El presidente Russell M. Nelson explicó: “Esta doctrina del recogimiento es una de las enseñanzas importantes de La Iglesia de Jesucristo de los Santos de los Últimos Días. . . . No solo enseñamos esta doctrina, sino que también participamos en ella. Lo hacemos al ayudar a recoger a los escogidos del Señor a ambos lados del velo. El Libro de Mormón es fundamental para esta obra. Declara la doctrina del recogimiento. Hace que las personas aprendan acerca de Jesucristo, crean en Su evangelio y se unan a Su Iglesia.

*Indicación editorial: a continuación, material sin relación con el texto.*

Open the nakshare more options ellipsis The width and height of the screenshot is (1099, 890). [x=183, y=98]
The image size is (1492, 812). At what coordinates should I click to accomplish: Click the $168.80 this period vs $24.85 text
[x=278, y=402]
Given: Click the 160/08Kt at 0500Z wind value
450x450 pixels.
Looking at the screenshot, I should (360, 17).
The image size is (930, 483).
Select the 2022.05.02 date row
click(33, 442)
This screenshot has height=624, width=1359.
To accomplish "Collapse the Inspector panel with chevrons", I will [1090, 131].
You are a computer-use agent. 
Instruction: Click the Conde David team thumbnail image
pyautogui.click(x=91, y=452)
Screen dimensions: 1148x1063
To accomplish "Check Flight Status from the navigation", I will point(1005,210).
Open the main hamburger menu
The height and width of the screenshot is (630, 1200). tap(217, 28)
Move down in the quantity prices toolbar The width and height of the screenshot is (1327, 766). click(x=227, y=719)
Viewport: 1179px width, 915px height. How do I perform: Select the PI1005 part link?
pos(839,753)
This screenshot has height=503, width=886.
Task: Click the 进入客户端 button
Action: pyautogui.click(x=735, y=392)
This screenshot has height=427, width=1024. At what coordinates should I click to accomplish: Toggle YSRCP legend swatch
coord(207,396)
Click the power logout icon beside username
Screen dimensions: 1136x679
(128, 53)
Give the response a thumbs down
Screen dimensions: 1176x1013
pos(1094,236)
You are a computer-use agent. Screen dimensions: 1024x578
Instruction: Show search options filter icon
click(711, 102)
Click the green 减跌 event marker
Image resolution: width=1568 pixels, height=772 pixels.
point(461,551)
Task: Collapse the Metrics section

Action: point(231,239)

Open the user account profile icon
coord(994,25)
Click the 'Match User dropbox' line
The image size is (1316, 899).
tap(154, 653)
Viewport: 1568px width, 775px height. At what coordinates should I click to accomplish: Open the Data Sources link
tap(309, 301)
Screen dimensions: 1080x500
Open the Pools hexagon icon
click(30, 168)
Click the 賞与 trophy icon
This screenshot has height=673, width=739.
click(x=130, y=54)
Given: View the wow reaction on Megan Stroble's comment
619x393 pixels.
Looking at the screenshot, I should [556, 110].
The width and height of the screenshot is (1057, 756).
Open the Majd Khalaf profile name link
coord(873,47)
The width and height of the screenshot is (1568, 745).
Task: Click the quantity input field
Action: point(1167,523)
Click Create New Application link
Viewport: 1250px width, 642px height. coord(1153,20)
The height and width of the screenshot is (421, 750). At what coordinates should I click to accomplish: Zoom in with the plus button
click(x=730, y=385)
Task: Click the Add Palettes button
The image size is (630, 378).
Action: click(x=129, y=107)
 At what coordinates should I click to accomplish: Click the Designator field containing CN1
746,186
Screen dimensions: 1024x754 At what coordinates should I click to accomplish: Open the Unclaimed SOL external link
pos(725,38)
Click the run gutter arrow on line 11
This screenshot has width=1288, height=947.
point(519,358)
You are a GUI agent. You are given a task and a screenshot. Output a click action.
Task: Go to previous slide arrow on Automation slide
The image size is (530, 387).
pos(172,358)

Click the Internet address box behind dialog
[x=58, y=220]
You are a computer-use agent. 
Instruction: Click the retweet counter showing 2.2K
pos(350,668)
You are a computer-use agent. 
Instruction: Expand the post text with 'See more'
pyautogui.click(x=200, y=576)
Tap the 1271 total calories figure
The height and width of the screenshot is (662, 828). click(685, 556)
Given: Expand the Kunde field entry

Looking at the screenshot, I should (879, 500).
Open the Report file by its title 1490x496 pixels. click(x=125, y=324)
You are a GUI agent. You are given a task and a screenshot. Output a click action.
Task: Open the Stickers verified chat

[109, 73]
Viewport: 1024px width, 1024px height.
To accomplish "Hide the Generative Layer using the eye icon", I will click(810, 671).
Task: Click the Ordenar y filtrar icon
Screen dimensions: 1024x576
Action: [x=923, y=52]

De hecho, si no existiera el Libro de Mormón, el prometido recogimiento de Israel no ocurriría”.

Una revelación moderna declara: “Guardad todos los mandamientos y convenios por los cuales estáis ligados; y haré temblar los cielos para vuestro bien, y Satanás temblará y Sion se regocijará sobre los collados y florecerá; e Israel será salvo en mi propio y debido tiempo; y por las llaves que he dado serán guiados, y no serán más confundidos en absoluto” (Doctrina y Convenios 35:24–25; énfasis añadido; compárese con 38:33; 101:12; Romanos 11:26).

Moroni, hijo de Mormón, expresó una oración y una súplica que habían sido manifestadas por los líderes proféticos desde los días del padre Lehi. Al hablar de los lamanitas, escribió: “Estas cosas que hemos deseado concernientes a nuestros hermanos, sí, aun su restauración al conocimiento de Cristo, son conforme a las oraciones de todos los santos que han habitado en la tierra. Y que el Señor Jesucristo conceda que sus oraciones sean contestadas conforme a su fe; y que Dios el Padre recuerde el convenio que ha hecho con la casa de Israel; y que los bendiga para siempre, por medio de la fe en el nombre de Jesucristo” (Mormón 9:36–37; énfasis añadido).

El Libro de Mormón da un poderoso testimonio del don sublime del interminable amor de Dios y de su infinita paciencia hacia la casa de Israel. Como señalamos anteriormente, Jacob, hijo de Lehi, citó la compleja pero profunda alegoría de Zenós. Luego se regocijó en la misericordia de Dios: “Porque él se acuerda de la casa de Israel, tanto de las raíces [ascendencia] como de las ramas [posteridad]; y extiende sus manos hacia ellos todo el día; y son un pueblo de dura cerviz y contencioso; pero cuantos no endurezcan sus corazones serán salvos en el reino de Dios”. Entonces Jacob suplicó a su pueblo, y de hecho a todas las personas, que se arrepintieran “y vinieran con íntegro propósito de corazón, y se allegaran a Dios así como él se allega a vosotros” (Jacob 6:4–5).

¡La alegoría de Zenós lo dice todo: Dios simplemente no dejará ir a Israel! Participar en el recogimiento de Israel en estos últimos días es una responsabilidad sagrada y solemne, pero también es una oportunidad y un privilegio sublimes que satisfacen el alma. A medida que hacemos nuestra parte en esta, la mayor obra de todo el mundo, estamos siendo leales a la realeza que hay dentro de nosotros y ayudando así a cumplir las promesas de Dios al padre Abraham.